Do not change the 4bbl to a 2bll carb. You will actually use more fuel because of the engine size. You will be wasting money instead of saving it. I’ve been in the RV business for 40 years and this type of swap never works out. A good mechanic can rebuild this carb if it needs it or swap it out for a newer one.
The swap might work out but success is rare. That Rube Goldberg fella is usually in one of the boxes. But when the carburetor is off look down into the intake and inspect the EGR ports. They are prone to burn through and causes some big problems that are blamed on the carburetor.
If the engine has a vacuum controlled EGR the ports will not be under the carburetor. I checked an old Motors manual and it indicates that Dodge trucks with the 440 engine phased out the orifice in 1974. But I believe that the Winnebago engines continued to have the earlier system for quite some time. I recall many Dodge powered motorhomes showing up with burned out orifices.
My vote is for leaving it alone. When running a 4 barrel carburetor the back barrels, or secondaries, do not open anyway unless you have your foot in it so a 4 is essentially a 2 barrel anyway.
In the past, I’ve gotten into playing around with things like this (2 to 4, 4 to 2 conversions, adapter plates, etc) and things most often did not change much it at all. Matter of fact, with one particular Chevy I was wrestling with a conversion from the 2 barrel carb and manifold to a Quadrajet and 4 barrel intake dramatically improved the fuel mileage but that was a mutant.
If that beast is having fuel mileage problems maybe an inspection of the ignition timing and advance mechanism to make sure that it’s working propery would help a bit.
It’s not like a motor home is going to be a gas miser anyway; especially with a 440 behind it.
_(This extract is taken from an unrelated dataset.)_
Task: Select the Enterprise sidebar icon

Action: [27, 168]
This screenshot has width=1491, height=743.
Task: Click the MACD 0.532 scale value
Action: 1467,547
Let’s try and come up with something that would use more gas than a '74 motorhome with a big block…I got nuttin. There’s lots of work that’s probably needed on this ‘classic’, such as brakes, tires, overall tuneup, etc, etc, etc. Trying to come up with a better fuel system is waaaaay down the list.
I ask,why link your reply to mine?
Look at the timestamp in the upper right corner. I was not linking to your response on purpose. You were the last reply. That’s how the system works. Whoops! Sorry oldschool…I stopped using the “Post Your Reply” button a long time ago. I like to read all the other comments before commenting on my own. I’ll use the correct button from now on. Learning means we’re still living.
You won’t save enough or save any. There is also a chance that you will use more fuel when you drive in town with the two barrel carburetor.
I’ve owned 3 Chrysler built cars over the years with big blocks in them (pair of 383s and a 413 all with 4 barrels) and around 15 or a tiny bit more was about the best MPG that could be gotten on the highway. This was with cars, not vastly larger, heavier, and non-aero motorhomes.
Granted, the motorhome motors use a completely different camshaft profile but they will always suck the gas up pretty rapidly.
Tune it up, air the tires up, tweak the timing a bit, and try to minimize the damage at the pump.
When I use the “reply” I am making direct reference to that post,when I have an idea not related at all to what anyone else has said it is “Post your Reply”.
bac017479, do you have a frequent need for an RV? Unless you really want an RV, you’ll be money ahead selling it now, before you sink a bunch of money into an old money pit like this. Rent one when you need one.
Your going to want to stay with a 4 barrel.